Other MHC accomplishments of Browne's include her efforts to create more mentors, knowing that she alone could not increase the numbers of scientists of color. Recognizing the challenges these students face in the science classroom and the need for proactive advising, she organized faculty development workshops for the science departments, which Dean of the College Beverly Daniel Tatum and Dean of Religious Life Andrea Ayvazian helped lead. Browne also persuaded the College to extend these workshops to faculty in the humanities and social sciences.
Beyond the eighty-three students Browne personally has mentored as research students and the fifty students participating in the Sistahs group, Browne's work off campus and regionally is equally impressive. Since 1992, Browne has been, according to the Dr. Moody, vice president of the New England Board of Higher Education, "an extraordinarily effective mentor" in the group's Science and Engineering Academic Support Network. The network has 128 mentors from New England, and Moody named Browne as the outstanding mentor of underrepresented minority students, past and present.
For the network, Browne annually keeps in touch with two dozen mentees, helping them secure internships and postdoctoral positions, and linking them to other students and professionals throughout the country--the same activities that she has tirelessly done for her MHC undergraduates. She also has served as a keynote speaker at the network's meetings and has spoken in smaller groups for it as a plenary-session panelist and workshop leader. In 1996, Browne became a mentor-at-large for the group's minority doctoral scholars program, coaching forty-five scholars preparing to enter the professoriate.

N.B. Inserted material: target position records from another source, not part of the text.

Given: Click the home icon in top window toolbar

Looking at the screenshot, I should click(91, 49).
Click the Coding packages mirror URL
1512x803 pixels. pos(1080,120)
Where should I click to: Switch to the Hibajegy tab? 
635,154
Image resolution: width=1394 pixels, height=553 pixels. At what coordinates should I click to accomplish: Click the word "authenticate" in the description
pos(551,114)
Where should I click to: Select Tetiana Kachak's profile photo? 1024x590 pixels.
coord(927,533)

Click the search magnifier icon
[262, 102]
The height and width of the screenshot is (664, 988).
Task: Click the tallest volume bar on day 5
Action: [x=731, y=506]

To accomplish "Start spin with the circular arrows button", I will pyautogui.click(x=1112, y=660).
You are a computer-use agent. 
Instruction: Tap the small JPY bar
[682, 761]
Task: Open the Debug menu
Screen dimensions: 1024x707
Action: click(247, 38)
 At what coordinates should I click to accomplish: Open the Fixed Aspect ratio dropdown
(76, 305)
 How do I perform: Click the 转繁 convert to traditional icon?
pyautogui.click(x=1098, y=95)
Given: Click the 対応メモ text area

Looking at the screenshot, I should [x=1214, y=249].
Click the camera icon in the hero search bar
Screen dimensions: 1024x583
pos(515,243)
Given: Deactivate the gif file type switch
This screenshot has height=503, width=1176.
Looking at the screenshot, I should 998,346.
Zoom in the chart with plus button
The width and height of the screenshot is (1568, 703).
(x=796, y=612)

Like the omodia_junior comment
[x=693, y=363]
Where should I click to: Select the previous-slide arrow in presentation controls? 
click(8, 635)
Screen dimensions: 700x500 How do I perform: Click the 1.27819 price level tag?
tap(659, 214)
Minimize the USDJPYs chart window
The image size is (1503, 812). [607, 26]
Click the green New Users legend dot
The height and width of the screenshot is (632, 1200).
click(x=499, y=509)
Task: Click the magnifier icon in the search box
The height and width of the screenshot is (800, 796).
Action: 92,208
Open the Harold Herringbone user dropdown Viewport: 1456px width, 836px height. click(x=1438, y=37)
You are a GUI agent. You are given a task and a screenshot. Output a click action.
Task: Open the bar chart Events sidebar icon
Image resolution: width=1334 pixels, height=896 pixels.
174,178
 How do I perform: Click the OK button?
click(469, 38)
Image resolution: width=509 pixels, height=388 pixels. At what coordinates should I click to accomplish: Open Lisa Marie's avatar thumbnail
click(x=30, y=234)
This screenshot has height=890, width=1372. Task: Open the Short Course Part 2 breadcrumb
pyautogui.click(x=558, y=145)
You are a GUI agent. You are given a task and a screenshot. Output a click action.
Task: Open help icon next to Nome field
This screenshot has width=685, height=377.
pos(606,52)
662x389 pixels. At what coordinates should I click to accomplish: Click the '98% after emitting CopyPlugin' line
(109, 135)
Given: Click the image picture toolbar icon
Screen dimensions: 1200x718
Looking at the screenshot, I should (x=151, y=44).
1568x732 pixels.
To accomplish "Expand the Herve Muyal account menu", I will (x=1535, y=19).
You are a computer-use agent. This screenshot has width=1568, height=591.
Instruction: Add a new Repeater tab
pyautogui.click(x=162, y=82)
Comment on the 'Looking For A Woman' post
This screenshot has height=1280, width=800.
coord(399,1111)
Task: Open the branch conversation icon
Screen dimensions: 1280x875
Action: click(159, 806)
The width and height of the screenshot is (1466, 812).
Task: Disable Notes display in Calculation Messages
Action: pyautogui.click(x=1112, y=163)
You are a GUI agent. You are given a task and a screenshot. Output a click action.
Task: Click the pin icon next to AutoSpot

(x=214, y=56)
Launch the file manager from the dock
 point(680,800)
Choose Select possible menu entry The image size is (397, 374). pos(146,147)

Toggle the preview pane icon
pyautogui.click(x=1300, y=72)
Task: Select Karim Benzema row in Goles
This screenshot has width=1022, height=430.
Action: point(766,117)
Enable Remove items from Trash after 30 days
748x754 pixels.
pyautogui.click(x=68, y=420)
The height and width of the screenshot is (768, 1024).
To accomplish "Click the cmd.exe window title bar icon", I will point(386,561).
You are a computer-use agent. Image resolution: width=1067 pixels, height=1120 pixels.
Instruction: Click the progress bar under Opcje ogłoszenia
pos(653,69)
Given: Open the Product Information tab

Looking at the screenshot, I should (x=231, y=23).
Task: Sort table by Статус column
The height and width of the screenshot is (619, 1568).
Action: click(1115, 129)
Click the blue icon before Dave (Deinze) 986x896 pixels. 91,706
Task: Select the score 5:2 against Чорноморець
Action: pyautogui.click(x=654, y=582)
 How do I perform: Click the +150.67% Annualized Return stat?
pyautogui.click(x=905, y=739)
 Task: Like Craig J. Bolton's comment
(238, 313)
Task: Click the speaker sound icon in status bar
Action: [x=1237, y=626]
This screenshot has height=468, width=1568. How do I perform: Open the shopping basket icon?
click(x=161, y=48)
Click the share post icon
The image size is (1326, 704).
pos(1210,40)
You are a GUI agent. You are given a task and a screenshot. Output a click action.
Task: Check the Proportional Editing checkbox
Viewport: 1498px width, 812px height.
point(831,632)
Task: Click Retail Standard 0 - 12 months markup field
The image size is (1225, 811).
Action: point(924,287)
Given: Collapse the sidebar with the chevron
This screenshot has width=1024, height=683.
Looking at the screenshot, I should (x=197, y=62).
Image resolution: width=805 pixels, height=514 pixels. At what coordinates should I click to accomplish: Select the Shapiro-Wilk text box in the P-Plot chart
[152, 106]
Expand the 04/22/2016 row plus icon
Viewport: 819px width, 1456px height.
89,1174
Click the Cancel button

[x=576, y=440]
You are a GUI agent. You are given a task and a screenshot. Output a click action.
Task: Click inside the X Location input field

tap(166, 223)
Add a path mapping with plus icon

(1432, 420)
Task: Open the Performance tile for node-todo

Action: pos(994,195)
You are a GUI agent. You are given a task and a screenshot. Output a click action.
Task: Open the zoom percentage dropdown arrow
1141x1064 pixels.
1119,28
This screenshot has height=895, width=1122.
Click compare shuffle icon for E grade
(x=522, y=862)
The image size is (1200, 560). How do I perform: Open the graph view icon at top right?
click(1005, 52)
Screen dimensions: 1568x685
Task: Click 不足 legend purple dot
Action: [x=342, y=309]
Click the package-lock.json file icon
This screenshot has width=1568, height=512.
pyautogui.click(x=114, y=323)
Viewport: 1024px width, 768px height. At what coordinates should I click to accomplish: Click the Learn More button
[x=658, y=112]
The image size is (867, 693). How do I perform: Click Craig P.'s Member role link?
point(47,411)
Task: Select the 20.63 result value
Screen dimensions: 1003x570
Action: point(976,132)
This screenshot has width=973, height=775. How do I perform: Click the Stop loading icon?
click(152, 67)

Described by students as "funny, committed, awesome, supportive, enthusiastic, and animated," Browne has been known to calm jittery nerves during labs with music. The first member of her family to graduate from high school, Browne's generosity with others and her verve perhaps lie in her own struggle to know firsthand what it's like to go to college on scholarship and to be a minority, as she was one of only two women and the only one of Native American heritage in her entering Ph.D. class of 140 at the University of California at Berkeley.